Ao longo do tempo, os habitantes da Mesoamérica, região geográfica que compreende o México e a América Central, já adoravam a Panthera onca, a onça-pintada (como é conhecida no Brasil, ou “jaguar”, nos demais países latino-americano). Em celebração do dia 29 de novembro, em que se comemora o Dia Internacional da Onça-Pintada, determinado pelo Programa das Nações Unidas para o Meio Ambiente (Pnuma), a NatGeo traz esse histórico poderoso da representação da onça-pintada na região.

As onças já vagaram pelo sul dos Estados Unidos, passando pelo México e pela América Central, e ao longo da América do Sul chegando até o sul da Argentina.

Caçadores furtivos com pelagem camuflada e olhos que enxergam no escuro, eles facilmente derrubam presas em qualquer lugar — em cima das árvores, no chão ou mesmo nadando nos rios.

Para os povos antigos da Mesoamérica, a onça-pintada era mais do que apenas um animal, ela era divina. Quase todas as civilizações mesoamericanas antigas (como os Maias, os Olmecas, os Astecas e os Incas) reverenciavam a onça-pintada de alguma forma.

Os Olmecas (cerca de 1200-400 a.C.) davam grande destaque às onças-pintadas em sua arte e religião. Esculturas de felinos eram populares, assim como representações de divindades que pareciam ser metade humanas e metade onças-pintadas, que os estudiosos descrevem como metamorfos.

Os Maias também associavam as habilidades desse magnífico felino a vários fenômenos naturais. Eles acreditavam que a capacidade da onça-pintada de enxergar à noite lhe permitia transitar entre mundos, associando-a ao submundo e à mortalidade. A arte e a arquitetura maias também estão repletas de onças-pintadas, sendo a mais famosa talvez o trono da onça-pintada vermelha encontrado em El Castillo, a grande pirâmide de Chichén Itzá, construída há mais de 1.500 anos.

________________________

### [Conjunto de tarefas]
A – Enumere as civilizações que o trecho sobre a onça-pintada cita entre parênteses como exemplos de povos que reverenciavam o animal.
B – Por favor, reproduza textualmente as entradas começando na linha que contém "The height and width of the screenshot is (630, 800)." e parando depois da linha que contém "(x=989, y=216)".
O trecho e as entradas não têm nenhuma relação entre si.

### [Entradas listadas]
________________________

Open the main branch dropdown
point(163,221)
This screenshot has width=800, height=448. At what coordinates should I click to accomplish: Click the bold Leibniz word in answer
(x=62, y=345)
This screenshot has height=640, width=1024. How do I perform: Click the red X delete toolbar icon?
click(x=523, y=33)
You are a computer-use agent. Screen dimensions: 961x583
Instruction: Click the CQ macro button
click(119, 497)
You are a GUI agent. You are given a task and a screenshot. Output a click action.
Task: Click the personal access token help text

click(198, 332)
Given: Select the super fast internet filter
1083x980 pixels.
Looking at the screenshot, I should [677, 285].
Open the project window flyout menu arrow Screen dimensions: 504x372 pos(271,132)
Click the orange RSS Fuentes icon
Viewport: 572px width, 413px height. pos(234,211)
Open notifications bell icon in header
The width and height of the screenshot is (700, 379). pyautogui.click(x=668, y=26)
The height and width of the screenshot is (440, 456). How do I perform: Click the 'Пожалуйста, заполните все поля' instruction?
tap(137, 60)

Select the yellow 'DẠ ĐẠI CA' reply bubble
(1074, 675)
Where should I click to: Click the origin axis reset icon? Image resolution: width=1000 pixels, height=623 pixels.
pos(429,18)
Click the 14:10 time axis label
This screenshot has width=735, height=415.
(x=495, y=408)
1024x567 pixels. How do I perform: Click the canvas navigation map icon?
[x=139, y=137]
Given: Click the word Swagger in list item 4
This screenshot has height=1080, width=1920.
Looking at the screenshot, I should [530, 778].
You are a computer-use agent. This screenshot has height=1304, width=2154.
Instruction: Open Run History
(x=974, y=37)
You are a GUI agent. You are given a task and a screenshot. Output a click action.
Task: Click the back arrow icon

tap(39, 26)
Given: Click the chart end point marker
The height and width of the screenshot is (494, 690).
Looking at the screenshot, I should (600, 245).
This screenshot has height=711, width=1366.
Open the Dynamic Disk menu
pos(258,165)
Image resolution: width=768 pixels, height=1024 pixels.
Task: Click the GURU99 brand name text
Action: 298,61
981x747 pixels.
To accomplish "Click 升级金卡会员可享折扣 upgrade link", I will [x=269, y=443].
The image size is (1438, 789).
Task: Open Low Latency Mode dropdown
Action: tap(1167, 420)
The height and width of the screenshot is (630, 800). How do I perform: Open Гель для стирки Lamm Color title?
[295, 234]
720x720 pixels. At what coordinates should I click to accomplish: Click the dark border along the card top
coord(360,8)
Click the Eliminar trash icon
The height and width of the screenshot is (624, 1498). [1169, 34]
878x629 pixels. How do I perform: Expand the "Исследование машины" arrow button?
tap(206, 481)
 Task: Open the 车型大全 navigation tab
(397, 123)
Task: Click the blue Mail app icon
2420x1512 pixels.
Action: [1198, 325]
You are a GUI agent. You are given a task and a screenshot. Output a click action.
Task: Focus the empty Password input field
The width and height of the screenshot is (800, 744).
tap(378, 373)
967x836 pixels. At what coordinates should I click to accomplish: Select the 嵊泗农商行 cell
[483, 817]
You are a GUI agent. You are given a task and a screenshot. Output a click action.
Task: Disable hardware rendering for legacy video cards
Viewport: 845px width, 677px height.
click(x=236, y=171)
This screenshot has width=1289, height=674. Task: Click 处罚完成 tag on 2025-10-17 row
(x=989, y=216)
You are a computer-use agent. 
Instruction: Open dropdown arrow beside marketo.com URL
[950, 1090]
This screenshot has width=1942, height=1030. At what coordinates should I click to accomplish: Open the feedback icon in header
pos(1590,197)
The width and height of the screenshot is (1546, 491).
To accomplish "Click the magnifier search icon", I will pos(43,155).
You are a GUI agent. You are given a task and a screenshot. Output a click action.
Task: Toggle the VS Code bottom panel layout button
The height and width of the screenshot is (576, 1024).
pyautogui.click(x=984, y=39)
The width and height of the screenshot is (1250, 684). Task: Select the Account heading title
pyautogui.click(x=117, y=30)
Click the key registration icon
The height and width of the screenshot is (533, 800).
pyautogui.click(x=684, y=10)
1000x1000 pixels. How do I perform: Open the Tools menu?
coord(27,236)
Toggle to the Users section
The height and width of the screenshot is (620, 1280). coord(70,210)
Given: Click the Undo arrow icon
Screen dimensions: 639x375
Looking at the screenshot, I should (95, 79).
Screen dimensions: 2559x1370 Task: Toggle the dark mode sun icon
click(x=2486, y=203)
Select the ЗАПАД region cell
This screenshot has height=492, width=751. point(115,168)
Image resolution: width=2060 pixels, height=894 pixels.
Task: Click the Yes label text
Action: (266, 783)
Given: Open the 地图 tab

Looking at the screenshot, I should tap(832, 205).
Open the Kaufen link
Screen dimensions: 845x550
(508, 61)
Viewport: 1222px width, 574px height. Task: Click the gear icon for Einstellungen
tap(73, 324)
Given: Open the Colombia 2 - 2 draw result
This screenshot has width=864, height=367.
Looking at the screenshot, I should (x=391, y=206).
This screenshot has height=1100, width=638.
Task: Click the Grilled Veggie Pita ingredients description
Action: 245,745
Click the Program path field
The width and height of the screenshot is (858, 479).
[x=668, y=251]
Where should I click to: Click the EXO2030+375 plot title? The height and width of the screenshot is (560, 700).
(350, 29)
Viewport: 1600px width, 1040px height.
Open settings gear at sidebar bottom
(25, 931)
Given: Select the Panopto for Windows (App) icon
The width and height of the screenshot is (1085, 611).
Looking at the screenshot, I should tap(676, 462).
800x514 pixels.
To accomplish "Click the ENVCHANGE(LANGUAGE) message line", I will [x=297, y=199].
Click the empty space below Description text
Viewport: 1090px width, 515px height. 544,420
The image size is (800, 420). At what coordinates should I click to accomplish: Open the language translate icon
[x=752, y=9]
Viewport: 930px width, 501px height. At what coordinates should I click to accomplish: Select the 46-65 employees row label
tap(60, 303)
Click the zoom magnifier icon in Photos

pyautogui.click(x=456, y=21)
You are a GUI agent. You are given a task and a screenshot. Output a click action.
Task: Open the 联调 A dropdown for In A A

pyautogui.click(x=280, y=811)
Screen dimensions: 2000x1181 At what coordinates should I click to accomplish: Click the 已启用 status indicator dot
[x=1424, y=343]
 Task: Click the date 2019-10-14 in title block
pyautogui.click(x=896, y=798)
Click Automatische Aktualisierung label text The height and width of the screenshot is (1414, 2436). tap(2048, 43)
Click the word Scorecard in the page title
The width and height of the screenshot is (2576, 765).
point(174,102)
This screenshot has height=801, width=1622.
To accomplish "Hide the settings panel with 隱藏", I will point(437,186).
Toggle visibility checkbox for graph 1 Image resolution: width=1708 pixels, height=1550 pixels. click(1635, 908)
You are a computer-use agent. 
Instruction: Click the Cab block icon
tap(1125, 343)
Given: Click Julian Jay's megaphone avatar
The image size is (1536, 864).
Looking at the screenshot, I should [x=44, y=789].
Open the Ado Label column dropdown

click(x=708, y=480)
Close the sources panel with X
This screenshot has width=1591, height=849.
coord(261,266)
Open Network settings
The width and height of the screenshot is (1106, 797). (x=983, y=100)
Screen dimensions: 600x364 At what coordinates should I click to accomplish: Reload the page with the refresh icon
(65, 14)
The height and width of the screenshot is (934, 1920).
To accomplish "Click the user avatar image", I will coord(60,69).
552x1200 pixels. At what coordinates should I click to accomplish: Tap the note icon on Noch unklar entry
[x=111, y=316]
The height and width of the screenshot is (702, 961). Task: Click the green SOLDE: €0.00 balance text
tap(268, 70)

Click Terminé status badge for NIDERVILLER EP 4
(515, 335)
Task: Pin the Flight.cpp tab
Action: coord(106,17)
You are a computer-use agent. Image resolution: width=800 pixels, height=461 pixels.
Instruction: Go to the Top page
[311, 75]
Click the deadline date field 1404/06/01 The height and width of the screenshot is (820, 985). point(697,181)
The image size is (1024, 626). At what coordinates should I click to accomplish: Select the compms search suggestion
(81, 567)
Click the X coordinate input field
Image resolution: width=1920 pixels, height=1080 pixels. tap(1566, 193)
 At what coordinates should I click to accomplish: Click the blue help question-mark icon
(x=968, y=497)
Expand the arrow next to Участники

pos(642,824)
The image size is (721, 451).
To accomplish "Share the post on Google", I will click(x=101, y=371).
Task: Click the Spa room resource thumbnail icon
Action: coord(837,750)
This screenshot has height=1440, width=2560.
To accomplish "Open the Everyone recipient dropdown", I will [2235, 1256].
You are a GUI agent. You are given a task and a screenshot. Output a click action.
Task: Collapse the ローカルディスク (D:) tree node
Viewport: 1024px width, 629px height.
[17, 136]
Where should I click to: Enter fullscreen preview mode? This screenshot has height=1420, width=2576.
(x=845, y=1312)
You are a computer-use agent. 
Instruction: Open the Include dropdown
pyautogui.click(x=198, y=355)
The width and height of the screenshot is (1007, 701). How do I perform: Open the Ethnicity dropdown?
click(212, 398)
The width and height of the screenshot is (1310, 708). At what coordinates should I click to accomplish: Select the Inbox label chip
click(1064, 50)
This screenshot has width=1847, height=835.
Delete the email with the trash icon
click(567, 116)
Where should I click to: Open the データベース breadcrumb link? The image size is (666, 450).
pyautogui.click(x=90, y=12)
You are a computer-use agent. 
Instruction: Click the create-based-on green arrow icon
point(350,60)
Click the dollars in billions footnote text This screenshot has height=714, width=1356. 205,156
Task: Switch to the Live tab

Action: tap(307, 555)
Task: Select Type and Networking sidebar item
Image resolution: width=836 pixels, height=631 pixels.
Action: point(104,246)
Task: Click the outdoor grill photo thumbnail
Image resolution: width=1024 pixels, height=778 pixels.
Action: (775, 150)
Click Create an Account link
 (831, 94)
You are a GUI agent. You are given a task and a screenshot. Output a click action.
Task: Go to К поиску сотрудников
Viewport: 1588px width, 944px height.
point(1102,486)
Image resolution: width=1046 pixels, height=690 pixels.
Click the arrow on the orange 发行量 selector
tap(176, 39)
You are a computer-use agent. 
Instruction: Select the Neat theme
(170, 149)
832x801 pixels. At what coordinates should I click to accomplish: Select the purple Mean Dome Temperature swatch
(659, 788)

________________________

### [Resultados do exercício]
A – Maias, Olmecas, Astecas e Incas.

B –
The height and width of the screenshot is (630, 800). How do I perform: Open Гель для стирки Lamm Color title?
[295, 234]
720x720 pixels. At what coordinates should I click to accomplish: Click the dark border along the card top
coord(360,8)
Click the Eliminar trash icon
The height and width of the screenshot is (624, 1498). [1169, 34]
878x629 pixels. How do I perform: Expand the "Исследование машины" arrow button?
tap(206, 481)
 Task: Open the 车型大全 navigation tab
(397, 123)
Task: Click the blue Mail app icon
2420x1512 pixels.
Action: [1198, 325]
You are a GUI agent. You are given a task and a screenshot. Output a click action.
Task: Focus the empty Password input field
The width and height of the screenshot is (800, 744).
tap(378, 373)
967x836 pixels. At what coordinates should I click to accomplish: Select the 嵊泗农商行 cell
[483, 817]
You are a GUI agent. You are given a task and a screenshot. Output a click action.
Task: Disable hardware rendering for legacy video cards
Viewport: 845px width, 677px height.
click(x=236, y=171)
This screenshot has width=1289, height=674. Task: Click 处罚完成 tag on 2025-10-17 row
(x=989, y=216)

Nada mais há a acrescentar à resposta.